Russia has ordered its forces in Ukraine to step up operations, its defence ministry said on Saturday, as rockets and missiles pounded the country in the latest of a series of bombardments that have killed dozens of people in recent days.

Russia's defence ministry said in a statement on its website that Defence Minister Sergei Shoigu had ordered military units to step up their operations to prevent strikes on eastern Ukraine and other territories controlled by Moscow, according to Reuters.

It said Shoigu "gave the necessary instructions to further increase the actions of groups in all operational areas in order to exclude the possibility of the Kyiv regime launching massive rocket and artillery strikes on civilian infrastructure and residents of settlements in the Donbas and other regions".

The ministry said Shoigu had issued his order after listening to reports at a command centre from generals leading the "South" and "Centre" command groups of Russian forces operating in Ukraine, as well as other commanders.

6. Western dominance over as China rises to superpower status, says Former UK PM

The Ukraine war shows that the West's dominance is coming to an end as China rises to superpower status in partnership with Russia at one of the most significant inflexion points in centuries, former UK Prime Minister Tony Blair said.

The world, Blair said, was at a turning point in history comparable with the end of World War Two or the collapse of the Soviet Union: but this time, the West is clearly not in the ascendant.
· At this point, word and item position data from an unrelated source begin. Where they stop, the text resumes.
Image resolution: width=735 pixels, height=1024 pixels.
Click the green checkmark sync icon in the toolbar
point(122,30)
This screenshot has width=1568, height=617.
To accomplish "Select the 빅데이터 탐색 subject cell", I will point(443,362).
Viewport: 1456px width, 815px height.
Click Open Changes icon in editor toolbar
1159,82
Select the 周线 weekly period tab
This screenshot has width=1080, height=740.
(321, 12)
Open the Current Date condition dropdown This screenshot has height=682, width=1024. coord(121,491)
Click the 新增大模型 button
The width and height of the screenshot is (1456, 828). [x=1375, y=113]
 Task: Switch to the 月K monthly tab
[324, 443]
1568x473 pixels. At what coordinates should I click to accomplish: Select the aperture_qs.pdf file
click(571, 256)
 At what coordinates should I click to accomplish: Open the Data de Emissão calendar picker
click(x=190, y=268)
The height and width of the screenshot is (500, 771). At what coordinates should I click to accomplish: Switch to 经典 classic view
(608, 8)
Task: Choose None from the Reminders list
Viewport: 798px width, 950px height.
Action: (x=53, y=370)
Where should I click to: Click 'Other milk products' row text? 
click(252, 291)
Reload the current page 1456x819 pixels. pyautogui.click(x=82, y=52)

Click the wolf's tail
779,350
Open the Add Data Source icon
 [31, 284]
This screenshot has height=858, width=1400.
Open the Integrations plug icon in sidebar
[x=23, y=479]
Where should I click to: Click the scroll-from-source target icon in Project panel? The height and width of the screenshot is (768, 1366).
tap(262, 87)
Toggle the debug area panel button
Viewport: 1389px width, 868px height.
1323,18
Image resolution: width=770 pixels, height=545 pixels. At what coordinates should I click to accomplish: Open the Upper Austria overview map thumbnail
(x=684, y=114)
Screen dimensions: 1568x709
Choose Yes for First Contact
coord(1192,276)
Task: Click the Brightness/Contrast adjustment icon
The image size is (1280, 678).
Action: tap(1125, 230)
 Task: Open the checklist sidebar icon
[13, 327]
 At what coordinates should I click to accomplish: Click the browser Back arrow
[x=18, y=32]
"The biggest geo-political change of this century will come from China not Russia," Blair said in a lecture entitled "After Ukraine, What Lessons Now for Western Leadership?" at a forum supporting the alliance between the United States and Europe near London.

The war in Ukraine, Blair said, had clarified that the West could not rely on China "to behave in the way we would consider rational".

China in 1979 had an economy that was smaller than Italy’s, but after opening to foreign investment and introducing market reforms, it has become the world’s second-largest economy.

7. IMF chief warns of 'exceptionally uncertain' times turning worse at G20 meeting

IMF chief Kristalina Georgieva on Saturday warned officials from the Group of 20 major economies to take urgent action to combat inflation, warning that the "exceptionally uncertain" global economic outlook could turn worse if higher prices persisted.

Georgieva, speaking at a G20 finance officials meeting in Indonesia, said Russia's intensifying war in Ukraine had increased pressure on commodity and energy prices, and global financial conditions were tightening more than expected.

At the same time, pandemic-related disruptions and renewed supply chain bottlenecks continued to weigh on economic activity.

Pressure was mounting on heavily-indebted countries, and the debt situation was "deteriorating fast," she said, according to a text of her remarks.